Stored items
"""

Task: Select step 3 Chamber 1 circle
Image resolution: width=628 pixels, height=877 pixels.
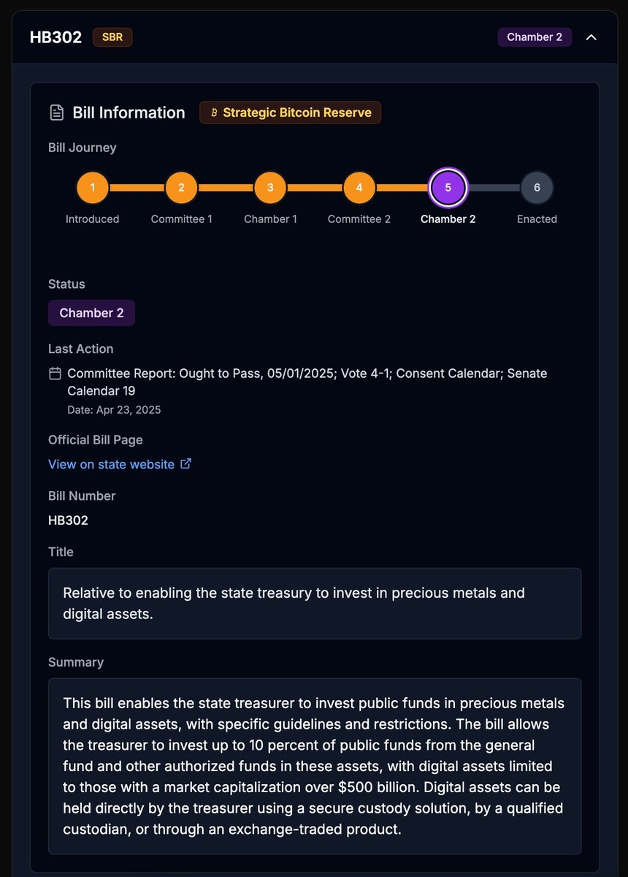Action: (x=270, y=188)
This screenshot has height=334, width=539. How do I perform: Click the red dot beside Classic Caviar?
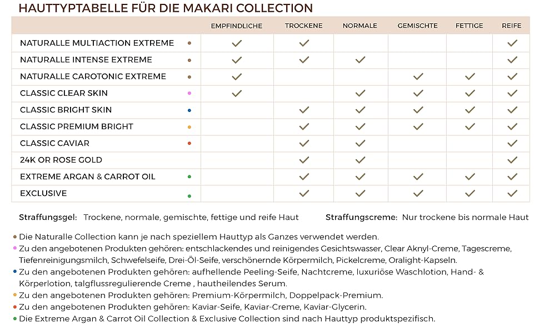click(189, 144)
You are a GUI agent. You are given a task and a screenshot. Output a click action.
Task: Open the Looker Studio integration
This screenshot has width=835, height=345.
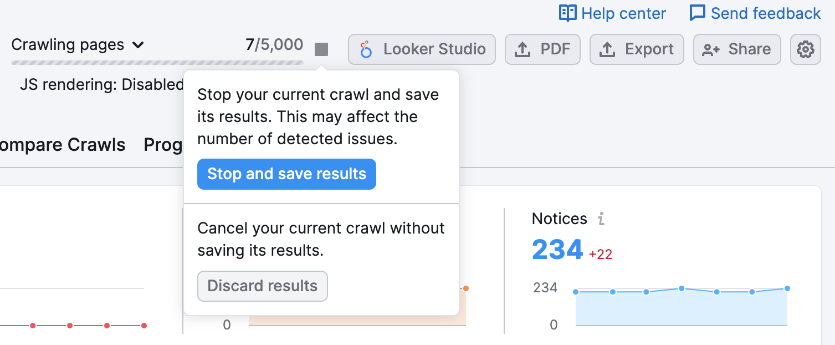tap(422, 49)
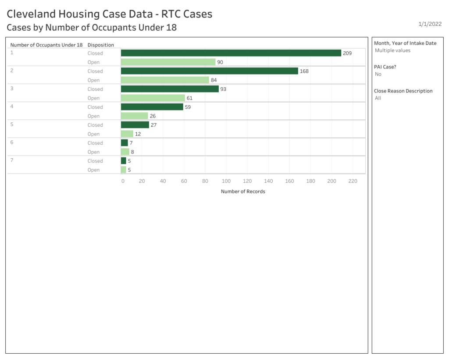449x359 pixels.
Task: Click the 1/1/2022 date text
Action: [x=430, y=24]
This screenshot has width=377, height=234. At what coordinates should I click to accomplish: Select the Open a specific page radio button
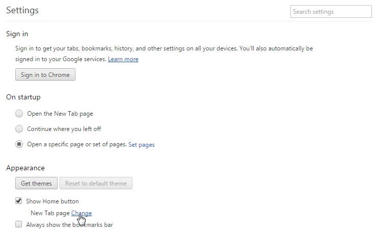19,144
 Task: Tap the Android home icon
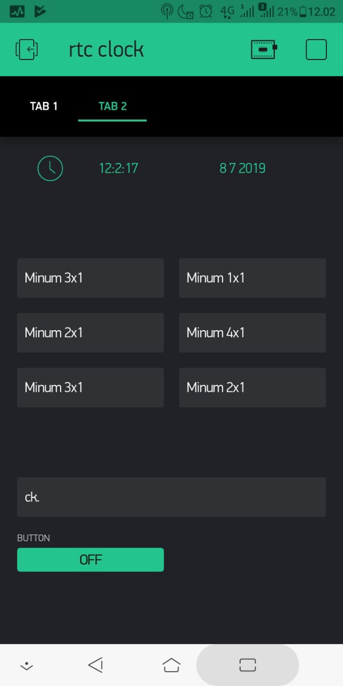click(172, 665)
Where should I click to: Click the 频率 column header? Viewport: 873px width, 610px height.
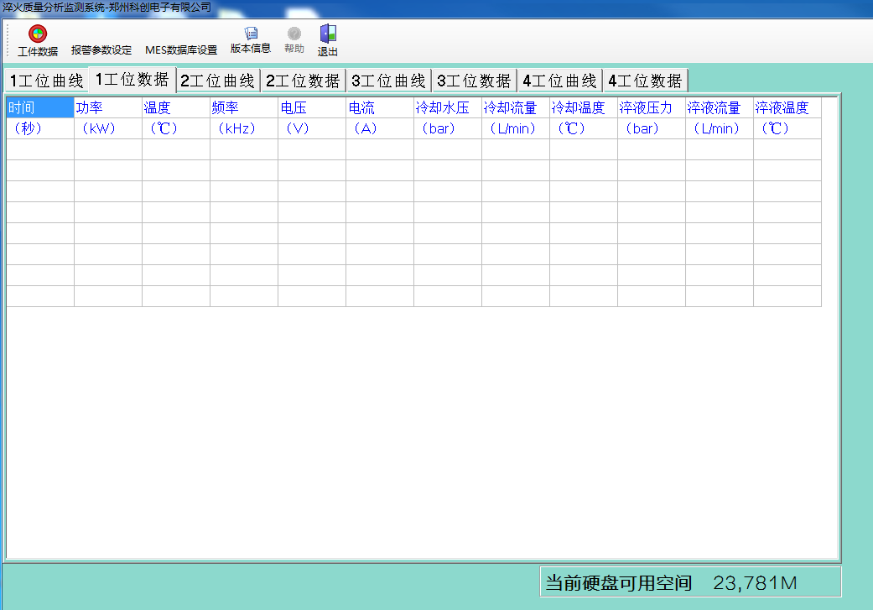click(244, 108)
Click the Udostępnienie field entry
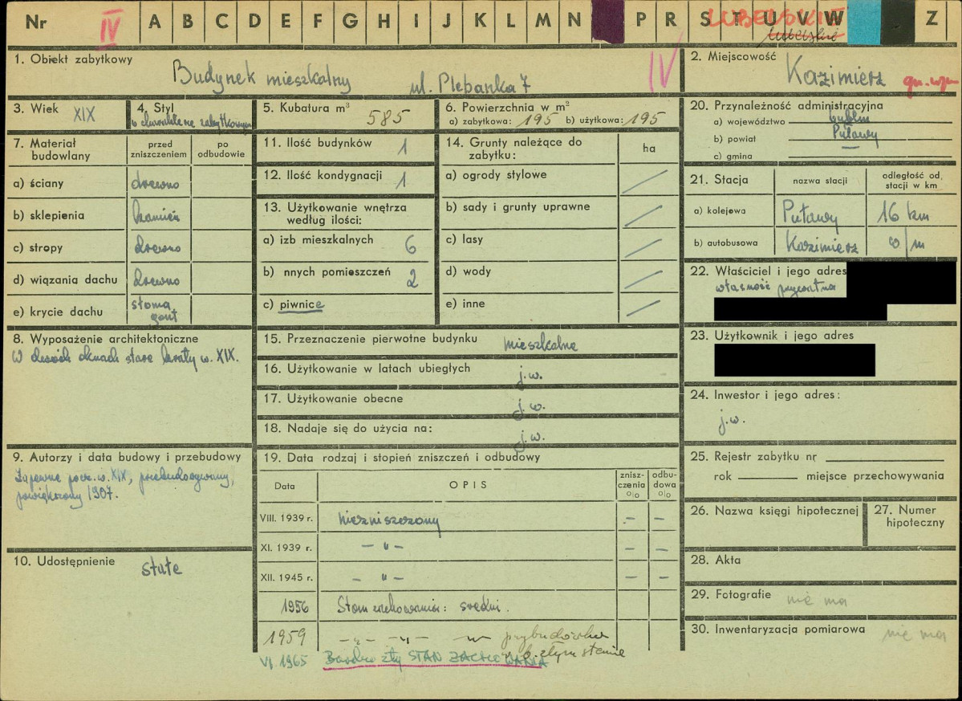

"""

The problem> From the line containing "Task: Tap the Android home icon" to the end of the data above, give those lines again verbatim, with both endpoints included and no images.

Output for this task>
 Task: Tap the Android home icon
click(172, 665)
Where should I click to: Click the 频率 column header? Viewport: 873px width, 610px height.
click(244, 108)
Click the Udostępnienie field entry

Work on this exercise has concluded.